_Your assignment_: From the listing below, select every line where the word "timestamp" appears.

──────── Dataset content

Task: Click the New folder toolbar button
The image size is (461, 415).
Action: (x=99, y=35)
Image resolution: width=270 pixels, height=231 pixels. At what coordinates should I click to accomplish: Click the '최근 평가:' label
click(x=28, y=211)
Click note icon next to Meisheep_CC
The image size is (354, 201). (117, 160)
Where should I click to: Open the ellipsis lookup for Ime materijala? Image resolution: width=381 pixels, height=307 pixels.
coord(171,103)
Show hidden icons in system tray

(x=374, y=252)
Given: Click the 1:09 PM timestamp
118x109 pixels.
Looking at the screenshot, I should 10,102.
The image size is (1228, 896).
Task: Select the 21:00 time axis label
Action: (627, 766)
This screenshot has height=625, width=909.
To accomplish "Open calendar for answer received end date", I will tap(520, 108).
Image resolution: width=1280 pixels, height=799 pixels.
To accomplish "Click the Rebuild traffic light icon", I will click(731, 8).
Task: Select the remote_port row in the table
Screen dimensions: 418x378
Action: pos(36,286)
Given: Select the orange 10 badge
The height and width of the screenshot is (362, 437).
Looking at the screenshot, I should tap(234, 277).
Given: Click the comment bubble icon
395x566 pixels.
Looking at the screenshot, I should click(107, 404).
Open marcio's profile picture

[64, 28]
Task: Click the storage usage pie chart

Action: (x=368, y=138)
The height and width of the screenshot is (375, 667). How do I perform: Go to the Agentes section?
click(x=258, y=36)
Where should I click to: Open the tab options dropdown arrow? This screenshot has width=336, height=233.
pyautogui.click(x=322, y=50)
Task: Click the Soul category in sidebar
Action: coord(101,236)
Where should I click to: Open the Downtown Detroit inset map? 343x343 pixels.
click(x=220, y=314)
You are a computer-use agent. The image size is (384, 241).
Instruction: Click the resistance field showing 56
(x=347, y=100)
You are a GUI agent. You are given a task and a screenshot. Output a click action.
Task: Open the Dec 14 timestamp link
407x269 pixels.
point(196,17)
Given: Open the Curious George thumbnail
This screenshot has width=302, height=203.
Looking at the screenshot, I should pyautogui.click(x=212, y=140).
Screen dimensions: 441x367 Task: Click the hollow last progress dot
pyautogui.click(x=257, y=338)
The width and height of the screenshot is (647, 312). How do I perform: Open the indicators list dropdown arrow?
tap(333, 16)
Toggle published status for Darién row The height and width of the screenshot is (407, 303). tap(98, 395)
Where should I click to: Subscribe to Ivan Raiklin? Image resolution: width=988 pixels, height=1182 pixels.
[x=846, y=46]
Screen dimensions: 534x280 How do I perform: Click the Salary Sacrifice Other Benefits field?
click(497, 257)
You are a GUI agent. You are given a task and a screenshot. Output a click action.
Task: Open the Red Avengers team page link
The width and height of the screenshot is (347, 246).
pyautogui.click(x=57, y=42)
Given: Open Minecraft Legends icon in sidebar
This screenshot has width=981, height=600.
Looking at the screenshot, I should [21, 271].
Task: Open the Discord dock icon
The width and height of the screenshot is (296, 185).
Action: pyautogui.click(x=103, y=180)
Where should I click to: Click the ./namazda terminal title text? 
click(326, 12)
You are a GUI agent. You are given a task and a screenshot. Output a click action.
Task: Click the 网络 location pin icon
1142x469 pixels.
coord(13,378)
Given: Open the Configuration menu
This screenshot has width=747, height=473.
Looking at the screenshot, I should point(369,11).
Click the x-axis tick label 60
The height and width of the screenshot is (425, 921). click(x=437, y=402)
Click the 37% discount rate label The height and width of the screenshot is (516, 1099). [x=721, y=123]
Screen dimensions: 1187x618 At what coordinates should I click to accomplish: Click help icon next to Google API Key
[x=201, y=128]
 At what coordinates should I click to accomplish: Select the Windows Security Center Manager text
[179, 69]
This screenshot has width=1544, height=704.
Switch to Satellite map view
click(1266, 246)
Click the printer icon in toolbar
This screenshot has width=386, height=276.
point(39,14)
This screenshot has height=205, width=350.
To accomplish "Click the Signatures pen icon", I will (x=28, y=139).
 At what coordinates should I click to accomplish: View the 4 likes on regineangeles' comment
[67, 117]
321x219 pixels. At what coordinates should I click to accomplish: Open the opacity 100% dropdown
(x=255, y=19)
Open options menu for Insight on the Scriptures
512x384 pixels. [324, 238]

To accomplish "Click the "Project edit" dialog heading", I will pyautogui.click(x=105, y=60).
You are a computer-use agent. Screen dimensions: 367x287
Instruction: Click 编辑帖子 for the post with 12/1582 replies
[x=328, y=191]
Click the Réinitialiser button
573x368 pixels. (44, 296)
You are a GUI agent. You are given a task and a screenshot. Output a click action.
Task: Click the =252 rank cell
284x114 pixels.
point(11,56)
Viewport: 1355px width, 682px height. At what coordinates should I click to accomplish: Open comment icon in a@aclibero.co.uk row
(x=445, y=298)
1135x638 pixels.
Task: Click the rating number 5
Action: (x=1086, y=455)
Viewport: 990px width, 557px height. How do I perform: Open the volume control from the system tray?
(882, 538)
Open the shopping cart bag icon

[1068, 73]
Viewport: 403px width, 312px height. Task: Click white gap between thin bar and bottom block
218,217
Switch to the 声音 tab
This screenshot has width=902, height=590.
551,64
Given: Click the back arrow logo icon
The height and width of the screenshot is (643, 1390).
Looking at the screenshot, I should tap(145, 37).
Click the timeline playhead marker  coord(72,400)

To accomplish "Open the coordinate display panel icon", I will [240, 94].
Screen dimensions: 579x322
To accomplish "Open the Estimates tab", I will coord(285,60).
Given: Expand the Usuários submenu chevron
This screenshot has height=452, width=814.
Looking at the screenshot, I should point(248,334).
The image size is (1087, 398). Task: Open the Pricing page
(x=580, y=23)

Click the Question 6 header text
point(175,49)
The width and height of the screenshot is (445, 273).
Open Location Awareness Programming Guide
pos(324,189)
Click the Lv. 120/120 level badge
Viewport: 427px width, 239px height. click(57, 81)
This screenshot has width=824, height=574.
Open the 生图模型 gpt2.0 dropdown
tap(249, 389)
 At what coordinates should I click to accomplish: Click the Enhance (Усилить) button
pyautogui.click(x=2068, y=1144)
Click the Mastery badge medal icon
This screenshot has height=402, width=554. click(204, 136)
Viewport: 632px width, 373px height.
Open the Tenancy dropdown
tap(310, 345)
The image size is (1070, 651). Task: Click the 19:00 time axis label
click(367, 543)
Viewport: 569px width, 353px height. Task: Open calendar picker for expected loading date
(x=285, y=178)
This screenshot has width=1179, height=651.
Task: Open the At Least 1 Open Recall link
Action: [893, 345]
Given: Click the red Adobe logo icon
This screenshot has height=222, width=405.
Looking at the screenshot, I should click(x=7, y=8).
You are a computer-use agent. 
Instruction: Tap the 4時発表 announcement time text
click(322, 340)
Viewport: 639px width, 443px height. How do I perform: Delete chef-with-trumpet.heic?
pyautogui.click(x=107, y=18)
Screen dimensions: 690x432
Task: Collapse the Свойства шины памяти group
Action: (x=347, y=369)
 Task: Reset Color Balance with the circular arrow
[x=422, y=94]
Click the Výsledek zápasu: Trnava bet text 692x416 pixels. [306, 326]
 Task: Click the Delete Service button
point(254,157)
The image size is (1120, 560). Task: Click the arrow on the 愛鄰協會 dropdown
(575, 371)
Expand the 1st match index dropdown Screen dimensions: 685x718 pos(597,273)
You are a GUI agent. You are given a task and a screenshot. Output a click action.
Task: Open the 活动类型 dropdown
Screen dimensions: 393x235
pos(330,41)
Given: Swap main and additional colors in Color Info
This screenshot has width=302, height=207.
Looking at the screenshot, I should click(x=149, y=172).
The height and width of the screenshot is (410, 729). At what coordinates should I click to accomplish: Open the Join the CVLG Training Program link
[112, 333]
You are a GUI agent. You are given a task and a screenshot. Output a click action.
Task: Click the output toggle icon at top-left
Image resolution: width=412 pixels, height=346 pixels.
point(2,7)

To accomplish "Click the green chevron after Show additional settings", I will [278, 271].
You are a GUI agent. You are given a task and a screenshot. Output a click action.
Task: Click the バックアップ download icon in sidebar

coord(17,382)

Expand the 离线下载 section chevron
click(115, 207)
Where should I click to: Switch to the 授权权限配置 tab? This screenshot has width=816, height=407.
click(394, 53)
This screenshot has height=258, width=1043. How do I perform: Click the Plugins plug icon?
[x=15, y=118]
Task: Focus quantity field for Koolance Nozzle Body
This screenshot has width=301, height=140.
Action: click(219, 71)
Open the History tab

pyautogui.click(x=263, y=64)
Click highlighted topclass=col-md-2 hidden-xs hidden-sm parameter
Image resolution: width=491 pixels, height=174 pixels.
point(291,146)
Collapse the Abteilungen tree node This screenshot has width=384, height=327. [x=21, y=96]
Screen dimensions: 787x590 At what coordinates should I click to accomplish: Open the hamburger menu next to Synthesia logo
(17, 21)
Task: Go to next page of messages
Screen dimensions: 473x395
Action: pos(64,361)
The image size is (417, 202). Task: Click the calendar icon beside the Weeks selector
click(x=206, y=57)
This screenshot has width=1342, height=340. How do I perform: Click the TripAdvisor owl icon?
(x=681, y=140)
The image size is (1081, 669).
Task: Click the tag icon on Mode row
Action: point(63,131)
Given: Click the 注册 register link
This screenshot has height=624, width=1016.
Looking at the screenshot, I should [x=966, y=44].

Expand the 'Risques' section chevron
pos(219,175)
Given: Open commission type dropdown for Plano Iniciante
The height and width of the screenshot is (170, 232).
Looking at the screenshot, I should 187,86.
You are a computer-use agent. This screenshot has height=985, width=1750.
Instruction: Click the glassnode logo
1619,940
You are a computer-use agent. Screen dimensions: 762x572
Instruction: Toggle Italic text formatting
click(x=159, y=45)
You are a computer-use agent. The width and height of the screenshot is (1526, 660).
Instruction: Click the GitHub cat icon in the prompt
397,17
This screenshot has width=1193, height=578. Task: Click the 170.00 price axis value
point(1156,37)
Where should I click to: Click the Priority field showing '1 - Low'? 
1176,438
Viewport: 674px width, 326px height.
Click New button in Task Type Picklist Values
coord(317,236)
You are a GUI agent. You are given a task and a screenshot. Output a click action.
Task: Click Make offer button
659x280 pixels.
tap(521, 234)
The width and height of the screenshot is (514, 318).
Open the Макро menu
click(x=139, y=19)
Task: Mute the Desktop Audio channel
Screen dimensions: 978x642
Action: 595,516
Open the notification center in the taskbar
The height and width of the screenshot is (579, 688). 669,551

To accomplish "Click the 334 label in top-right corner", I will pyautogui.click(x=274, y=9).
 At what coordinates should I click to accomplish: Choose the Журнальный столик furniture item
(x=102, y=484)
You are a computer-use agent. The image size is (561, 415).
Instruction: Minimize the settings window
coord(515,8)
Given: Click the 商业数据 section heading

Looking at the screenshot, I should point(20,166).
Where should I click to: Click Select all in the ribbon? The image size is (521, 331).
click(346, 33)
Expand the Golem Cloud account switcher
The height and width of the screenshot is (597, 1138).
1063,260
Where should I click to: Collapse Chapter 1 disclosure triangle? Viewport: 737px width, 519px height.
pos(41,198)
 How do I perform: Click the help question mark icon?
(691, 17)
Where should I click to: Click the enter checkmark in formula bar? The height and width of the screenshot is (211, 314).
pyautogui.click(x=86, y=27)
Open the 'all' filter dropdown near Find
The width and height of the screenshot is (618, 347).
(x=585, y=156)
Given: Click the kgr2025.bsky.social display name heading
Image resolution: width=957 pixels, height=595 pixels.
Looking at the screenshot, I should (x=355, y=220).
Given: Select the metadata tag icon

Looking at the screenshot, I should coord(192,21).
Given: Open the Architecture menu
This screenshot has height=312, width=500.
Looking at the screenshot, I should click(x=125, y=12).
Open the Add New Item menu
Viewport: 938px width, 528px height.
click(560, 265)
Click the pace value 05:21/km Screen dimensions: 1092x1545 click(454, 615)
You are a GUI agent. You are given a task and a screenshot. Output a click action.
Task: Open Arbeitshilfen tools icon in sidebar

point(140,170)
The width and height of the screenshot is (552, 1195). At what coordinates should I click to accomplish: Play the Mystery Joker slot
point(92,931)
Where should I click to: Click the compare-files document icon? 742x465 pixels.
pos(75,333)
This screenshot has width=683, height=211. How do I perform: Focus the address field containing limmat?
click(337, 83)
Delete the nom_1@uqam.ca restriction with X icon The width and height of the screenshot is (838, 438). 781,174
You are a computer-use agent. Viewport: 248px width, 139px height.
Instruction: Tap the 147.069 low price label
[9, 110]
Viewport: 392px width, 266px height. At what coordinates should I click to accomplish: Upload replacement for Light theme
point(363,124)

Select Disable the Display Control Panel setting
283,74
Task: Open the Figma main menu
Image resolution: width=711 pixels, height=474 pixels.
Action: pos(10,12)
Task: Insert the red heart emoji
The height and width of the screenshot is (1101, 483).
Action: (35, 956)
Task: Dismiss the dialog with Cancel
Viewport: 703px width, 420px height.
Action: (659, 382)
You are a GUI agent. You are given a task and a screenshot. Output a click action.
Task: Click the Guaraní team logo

────────────────

_Result below_:
Given: Click the 1:09 PM timestamp
Task: Open the Dec 14 timestamp link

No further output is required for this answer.